12-03-2024 10:02 PM
Hello, I am trying to use from_csv in the sql warehouse, but I am getting unexpected results:
As a small example I am running:
WITH your_table AS (
SELECT 'a,b,c\n1,"hello, world",3.14\n2,"goodbye, world",2.71' AS csv_column
)
SELECT from_csv(csv_column, 'a INT, b STRING, c DOUBLE', map('header', 'true','multiLine','true')) AS parsed_csv
FROM your_table
which is returning one row with the object:
object
a: null
b: "b"
c: null
It looks like it's still reading the header and not understanding the linebreak correctly. I would expect it to return an array of objects with two rows following the schema. I've tried a bunch of different combinations of mapping with linesep, header, etc. But I just can not get it to work how I would expect.

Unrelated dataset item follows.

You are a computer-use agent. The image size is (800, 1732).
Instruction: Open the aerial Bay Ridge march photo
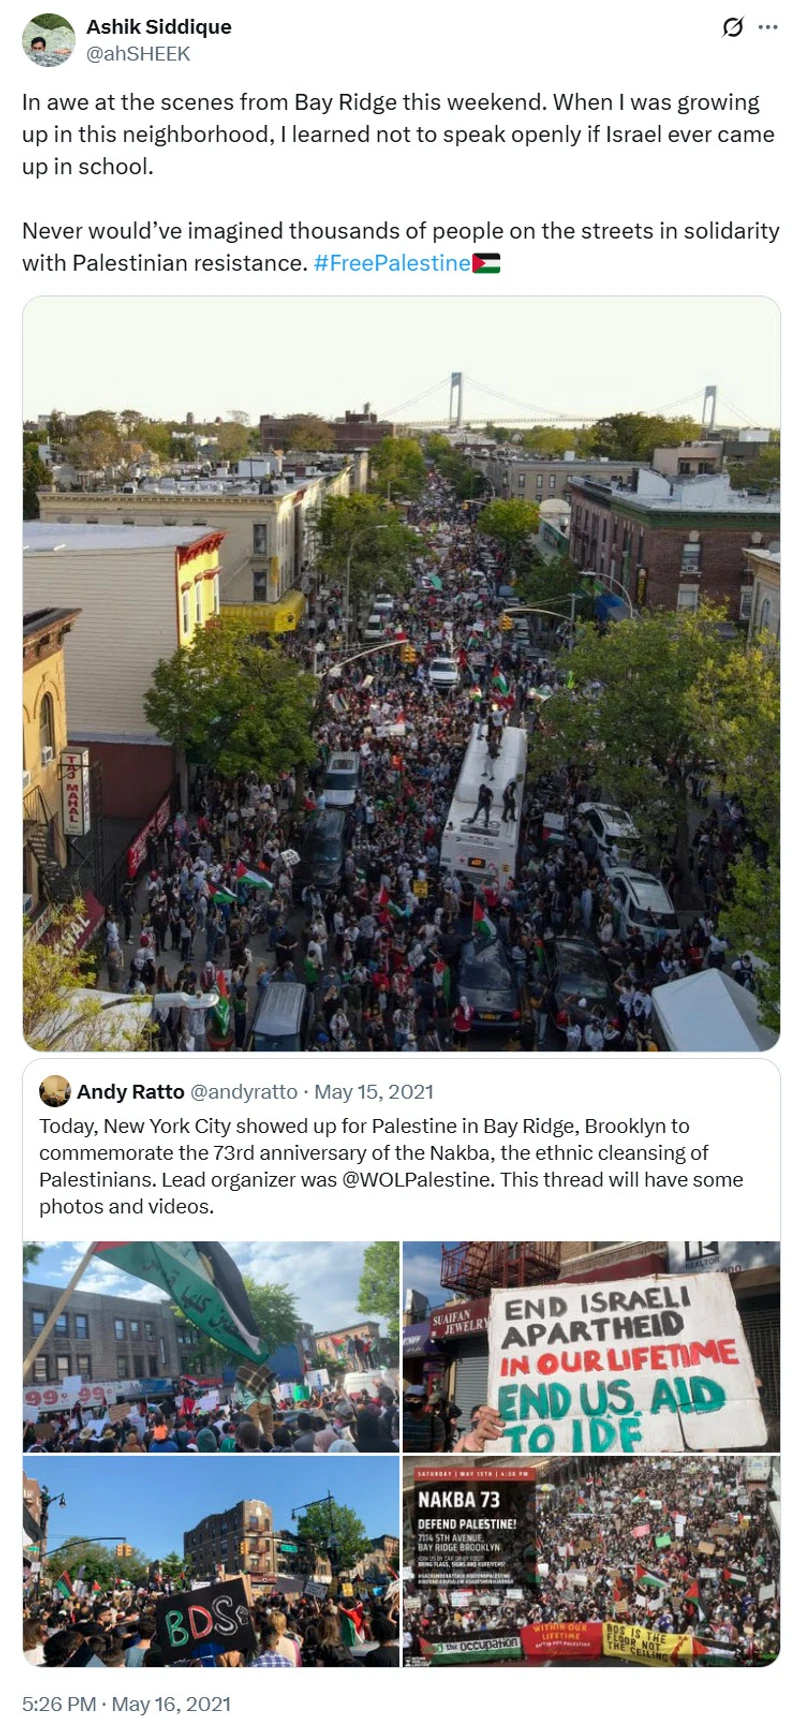(x=401, y=673)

Does anyone have any advice on this?
12-05-2024 08:26 PM
Here is the code I used to produce the results shown in the image I shared earlier. It's a bit verbose, so I’m not entirely satisfied with it, but I hope it might provide some helpful insights for you.
%sql
WITH your_table AS (
-- Example CSV data
SELECT 'a,b,c\n1,"hello, world",3.14\n2,"goodbye, world",2.71' AS csv_column
),
split_lines AS (
-- Split data into lines
SELECT explode(split(csv_column, '\n')) AS line, row_number() OVER (ORDER BY csv_column) AS row_num
FROM your_table
),
data_without_header AS (
-- Exclude header row
SELECT line
FROM split_lines
WHERE row_num > 1
),
parsed_data AS (
-- Parse CSV format (considering newlines and double quotes)
SELECT
from_csv(
line,
'a INT, b STRING, c DOUBLE',
map('header', 'false', 'multiLine', 'true', 'quote', '"', 'delimiter', ',')
) AS parsed_row
FROM data_without_header
)
SELECT parsed_row.*
FROM parsed_data;
12-03-2024 11:47 PM
Hi, @seanstachff
Is the following result what you are expecting?
parsed_csv
{"a":1,"b":"hello, world","c":3.14}
{"a":2,"b":"goodbye, world","c":2.71}
If so, you can achieve it with the SQL below.
%sql
WITH your_table AS (
SELECT 'a,b,c\n1,"hello, world",3.14\n2,"goodbye, world",2.71' AS csv_column
)
SELECT
from_csv(
row,
'a INT, b STRING, c DOUBLE',
map('header', 'false', 'multiLine', 'false')
) AS parsed_csv
FROM your_table
LATERAL VIEW explode(slice(split(csv_column, '\n'), 2, size(split(csv_column, '\n')) - 1)) AS row;
If you’re working with table-formatted data where each column exists as a separate field, there are other methods available as well.
12-04-2024 01:59 PM
Thanks, I didn't read the docs clear enough and see that csv_data is for one row. I'm a big confused as to why it has a header then. My only issue with this is how could you handle the possibility of it having a linebreak in a string value on the csv row
12-04-2024 05:46 PM
Is this the kind of result you are expecting?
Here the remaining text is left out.